New Zealand fashion designer

Margarita Anna Robertson ( Gladiadis, born 1953) is a New Zealand fashion designer and the founder and creative director of the New Zealand fashion line NOM*d. In the 2018 New Year Honours, she was appointed an Officer of the New Zealand Order of Merit, for services to the fashion industry. She is credited with helping define what is known as "the New Zealand Look." In the words of the New Zealand Fashion Museum, "Margarita Robertson’s status as a national designer of significant cultural importance is recognised in public collections and by her inclusion in recent exhibitions, biographies and histories on New Zealand fashion." In 2011, Robertson's creations were featured in a single-artist exhibition held at the Eastern Southland Gallery, Gore, July 28–2 September.

==Background==
Robertson was born in Clyde in 1953 and grew up in Dunedin.
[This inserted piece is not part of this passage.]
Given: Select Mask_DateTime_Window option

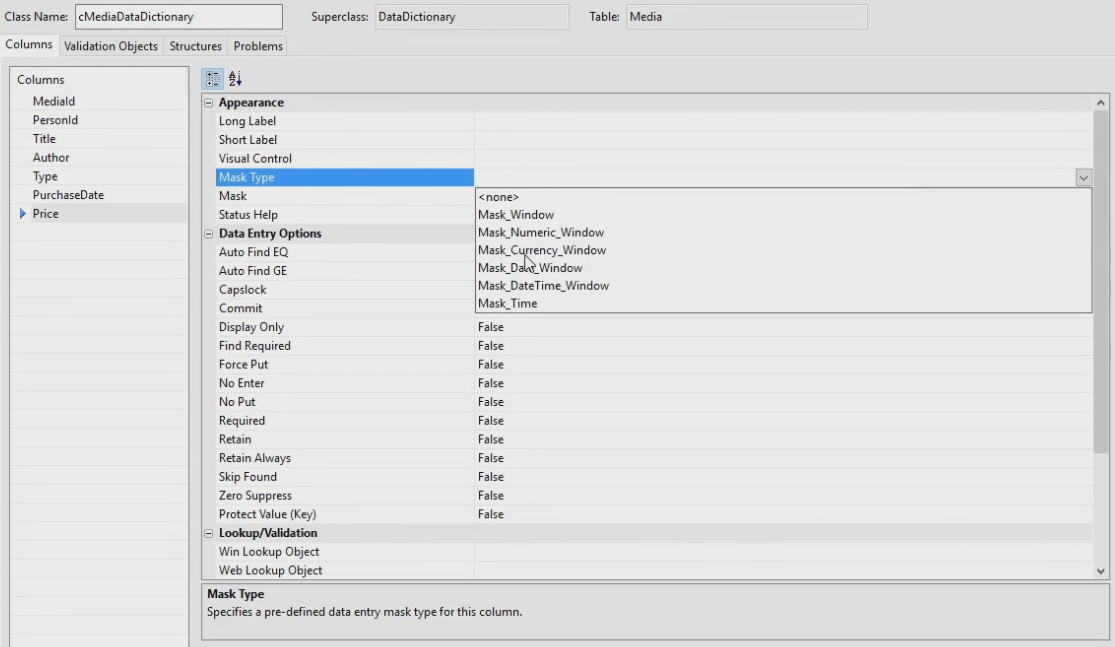Looking at the screenshot, I should point(543,286).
Her sister is Elisabeth Findlay, founder of Zambesi, another New Zealand fashion line. She opened her first boutique in Dunedin in 1975, establishing her current boutique Plume in 1978, and a second Plume in Christchurch in 1992. Her label NOM*d, founded in 1986, was shown at the inaugural New Zealand Fashion Week in 2001 and is regularly included as part of iD Dunedin Fashion Week.

==Career==
Within New Zealand, Robertson is associated with Dunedin and its cultural heritage as the location of the alternative music movement known as Dunedin sound. The bohemian counter-culture dimension of the city has left an indelible mark on her fashion sense. Her label appeals to a broad cross-section of its inhabitants – from those who were part of that movement to young aspiring creatives, writers, artists, musicians and others, including the many students who attend University of Otago, which is located in this city. Her designs are also described as "enjoying a flourishing trade in Europe, the United States and Asia." In 2015, i-D magazine's website devoted an editorial spread to "Dunedin's Black Brigade" that highlighted Robertson and a series of young local inhabitants.